### ASSIGNED TASK
Below are entries with pictures in them. Output exactly the lines starting at the line with "You are a computer-use agent. The" and ending at the line with "Task: Select the", both included, but not the pictures.

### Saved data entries

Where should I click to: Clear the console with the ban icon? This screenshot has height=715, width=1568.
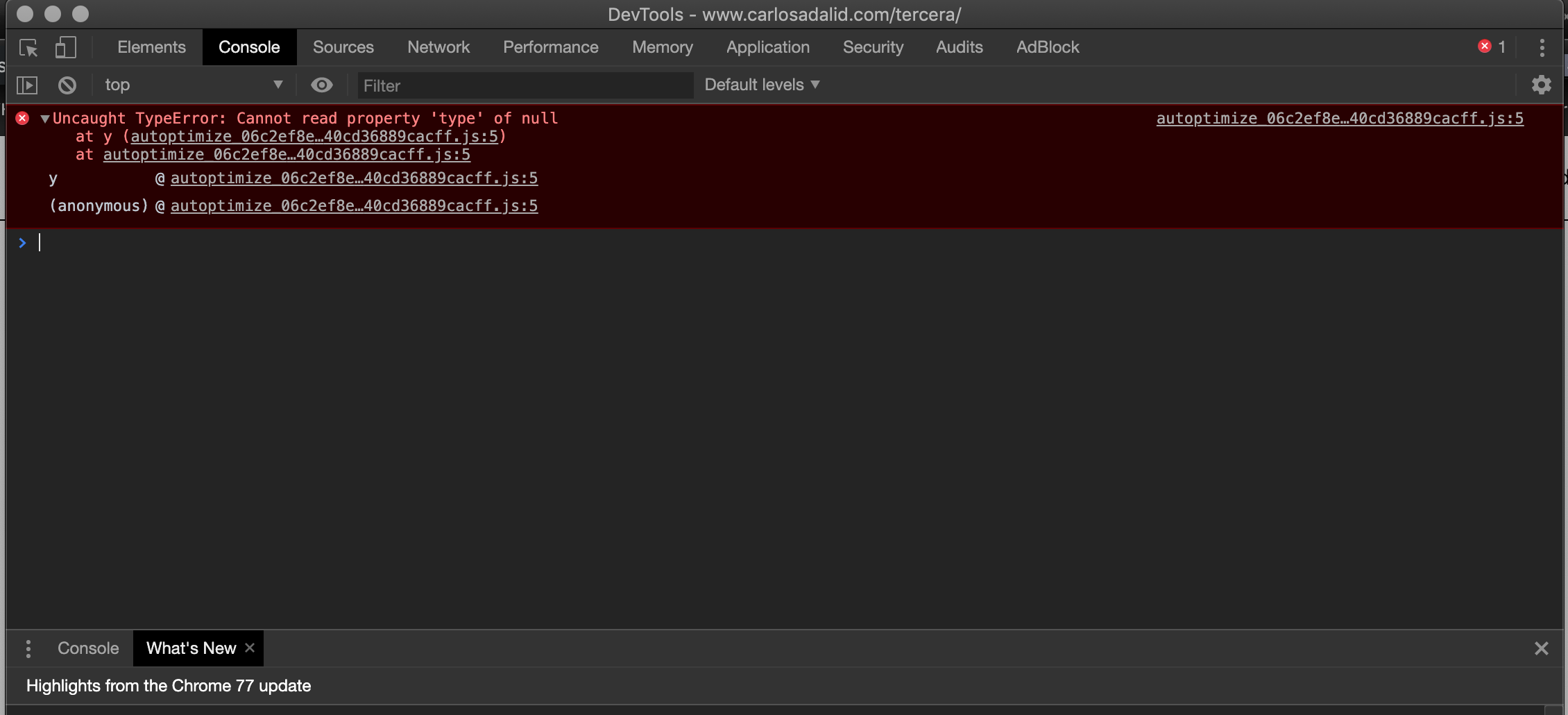pos(67,85)
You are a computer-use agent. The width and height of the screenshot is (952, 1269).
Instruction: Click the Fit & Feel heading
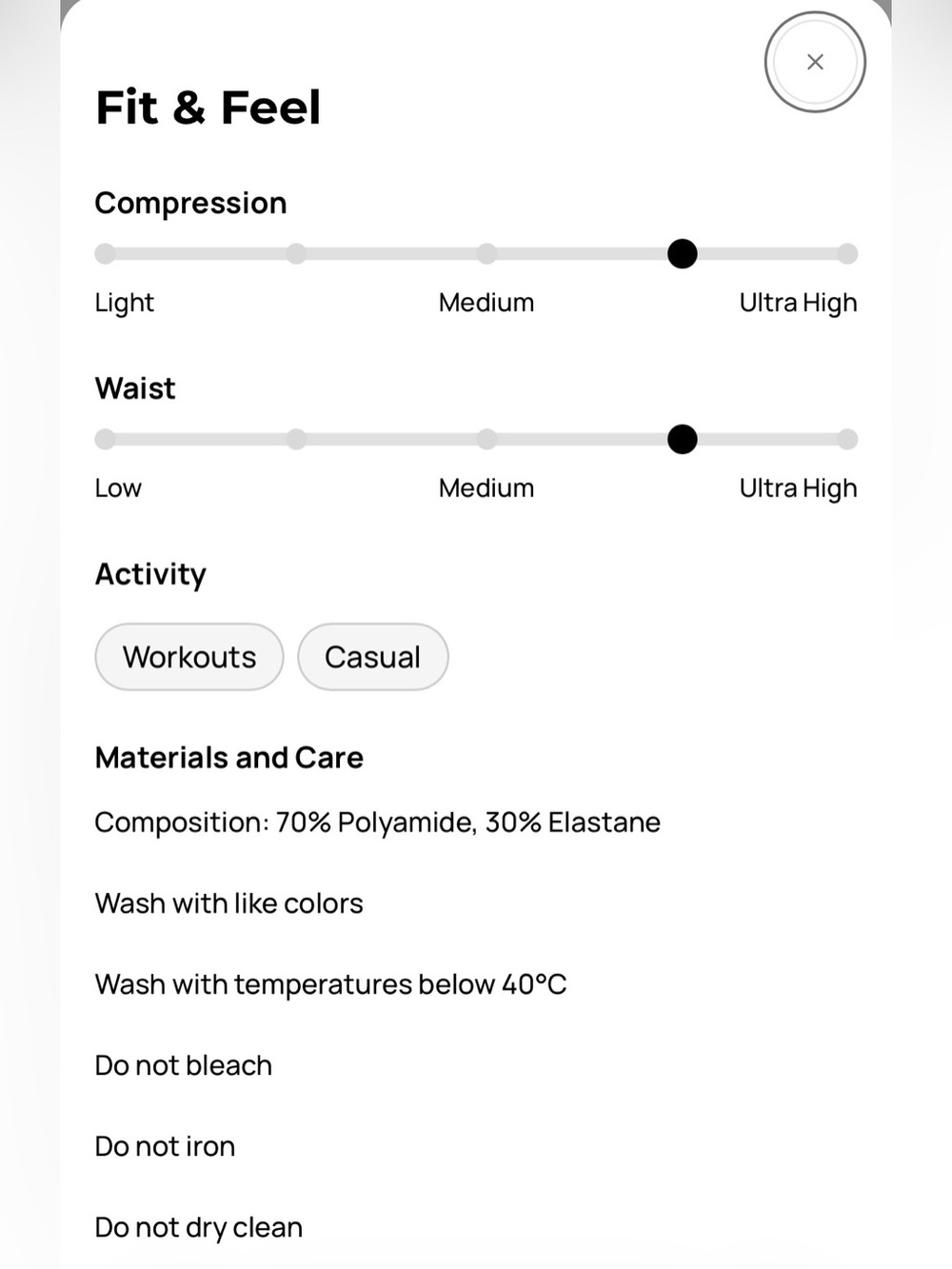pos(208,107)
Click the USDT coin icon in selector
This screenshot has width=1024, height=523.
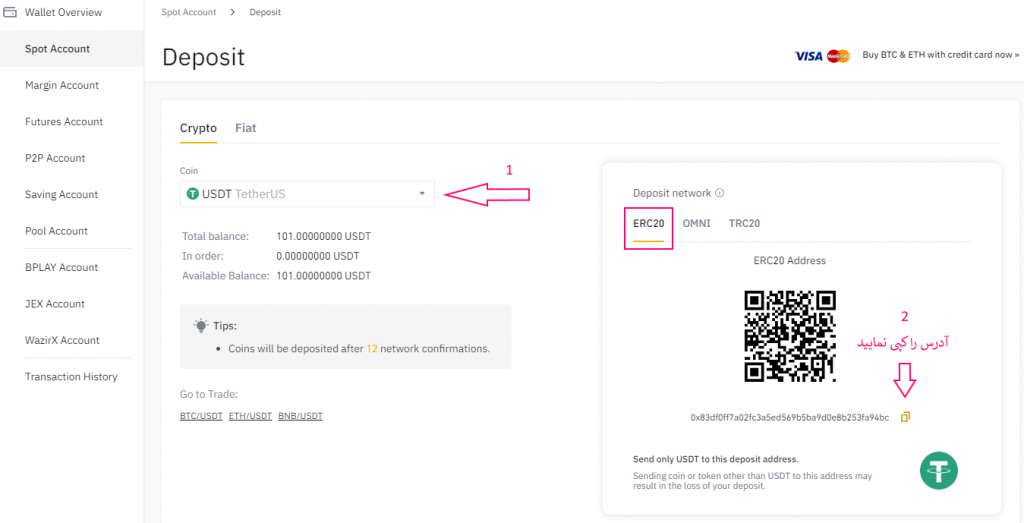point(193,193)
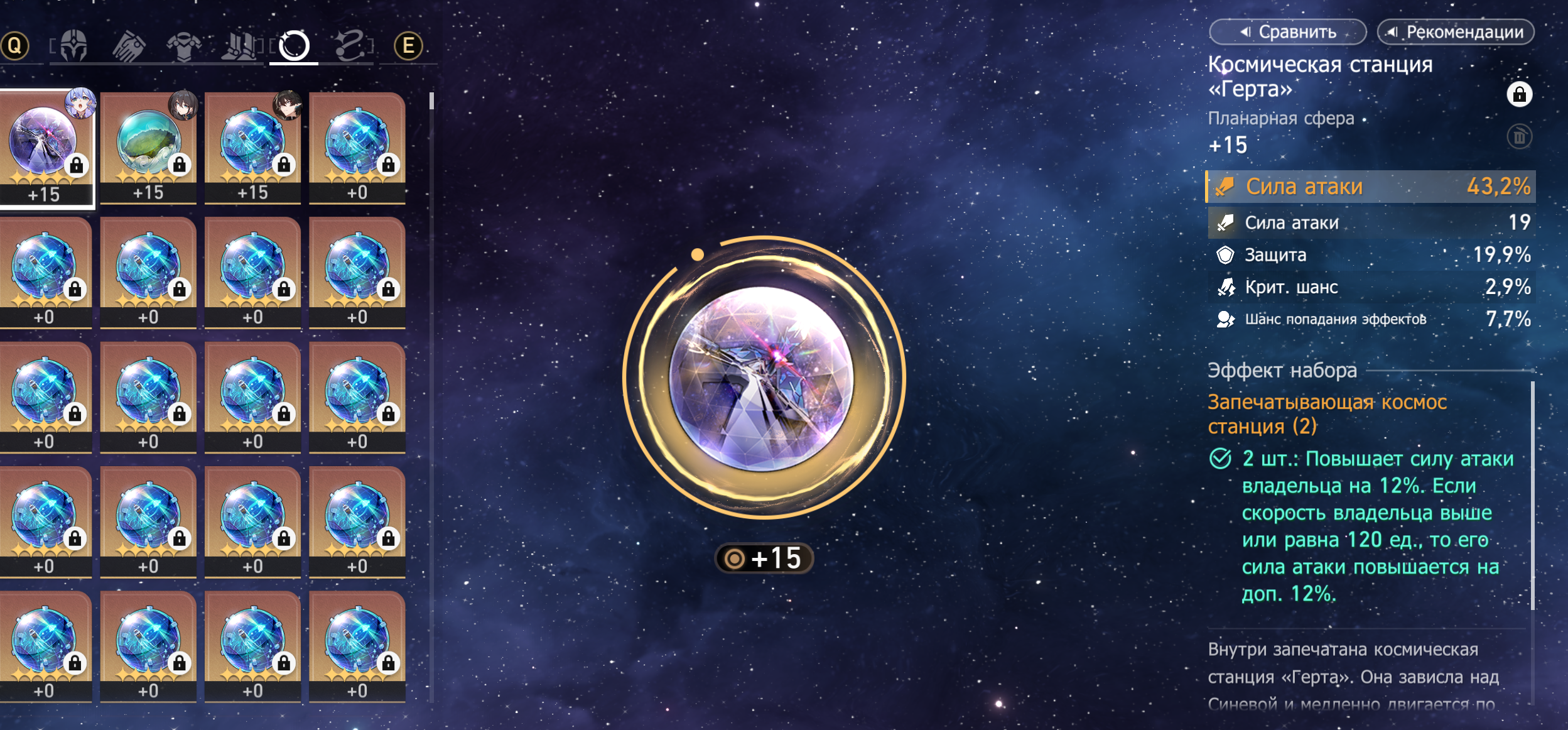This screenshot has height=730, width=1568.
Task: Toggle the lock on the green planet sphere
Action: [180, 165]
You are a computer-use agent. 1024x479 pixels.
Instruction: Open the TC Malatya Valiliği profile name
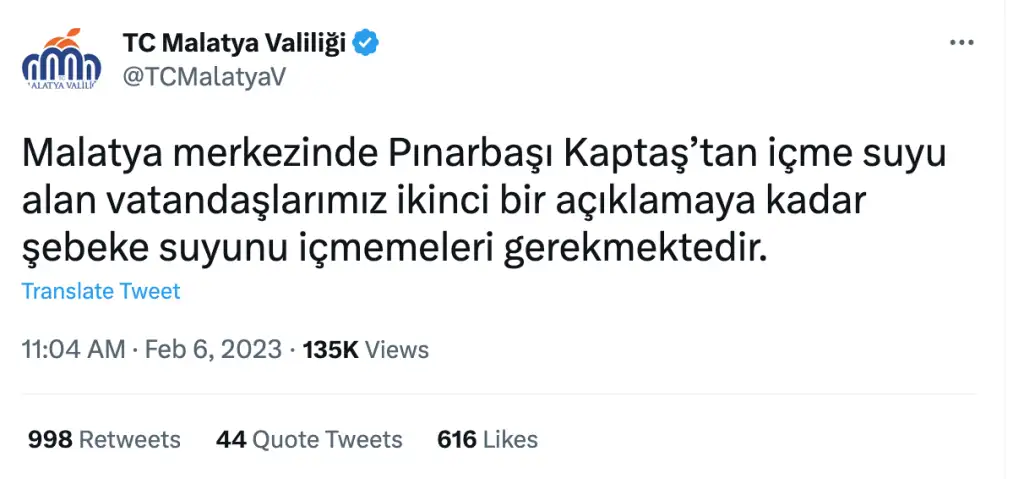(234, 44)
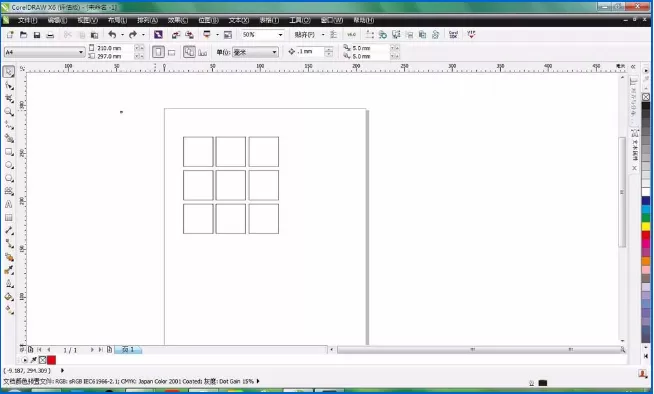Toggle portrait page orientation

[158, 52]
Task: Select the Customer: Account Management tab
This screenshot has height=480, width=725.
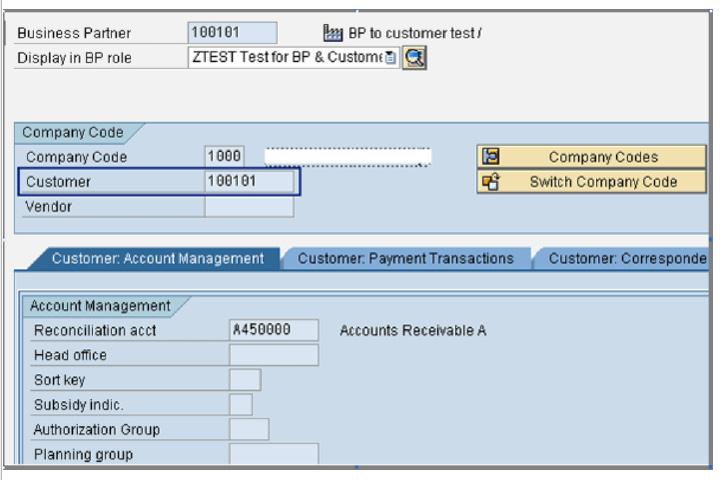Action: 157,258
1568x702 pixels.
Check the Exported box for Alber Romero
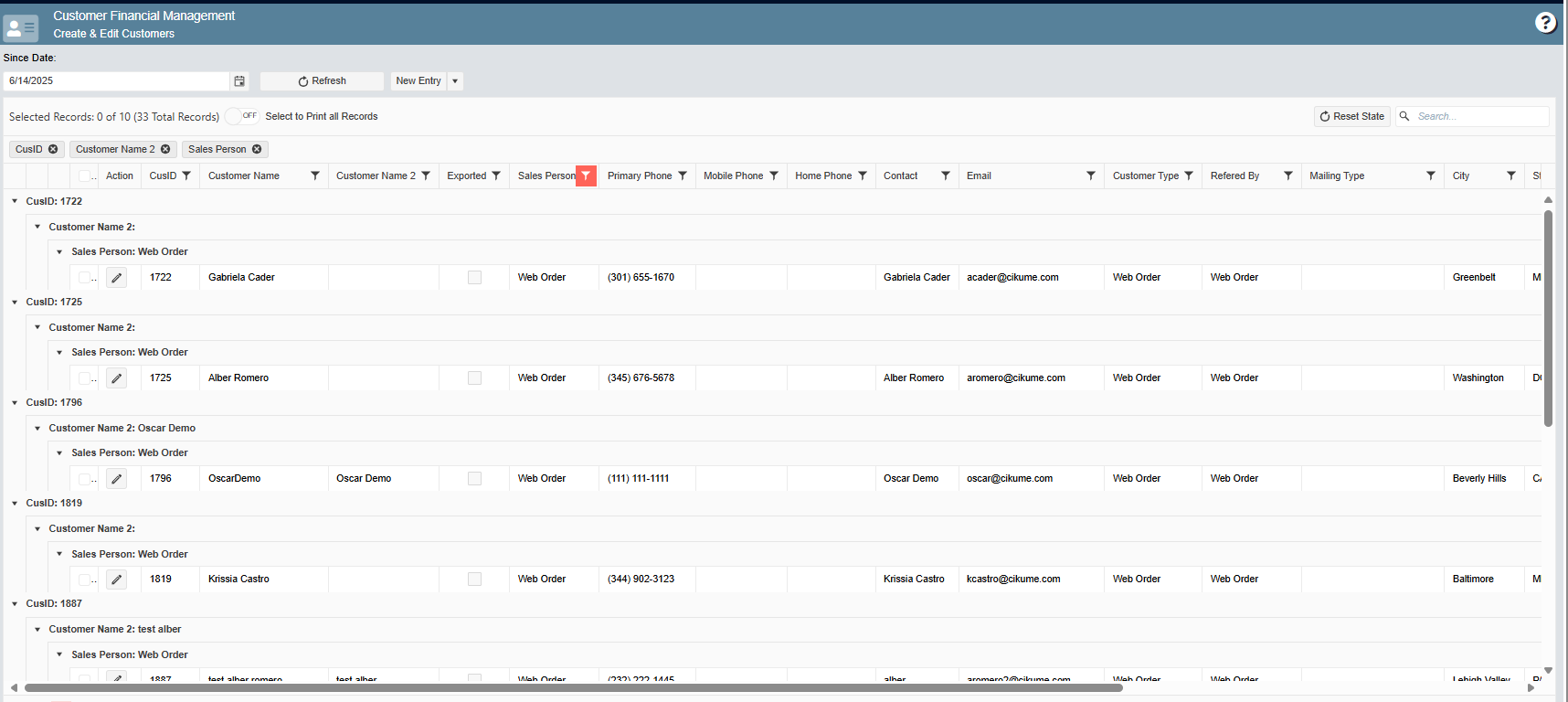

### REPLY TO THE EXERCISE
You are a computer-use agent. The width and height of the screenshot is (952, 1269).
Instruction: Click the Fit & Feel heading
pos(208,107)
Click the USDT coin icon in selector
This screenshot has width=1024, height=523.
point(193,193)
This screenshot has height=730, width=1568.
Task: Toggle the lock on the green planet sphere
Action: [180, 165]
You are a computer-use agent. 1024x479 pixels.
Instruction: Open the TC Malatya Valiliği profile name
(234, 44)
Toggle portrait page orientation

[158, 52]
Task: Select the Customer: Account Management tab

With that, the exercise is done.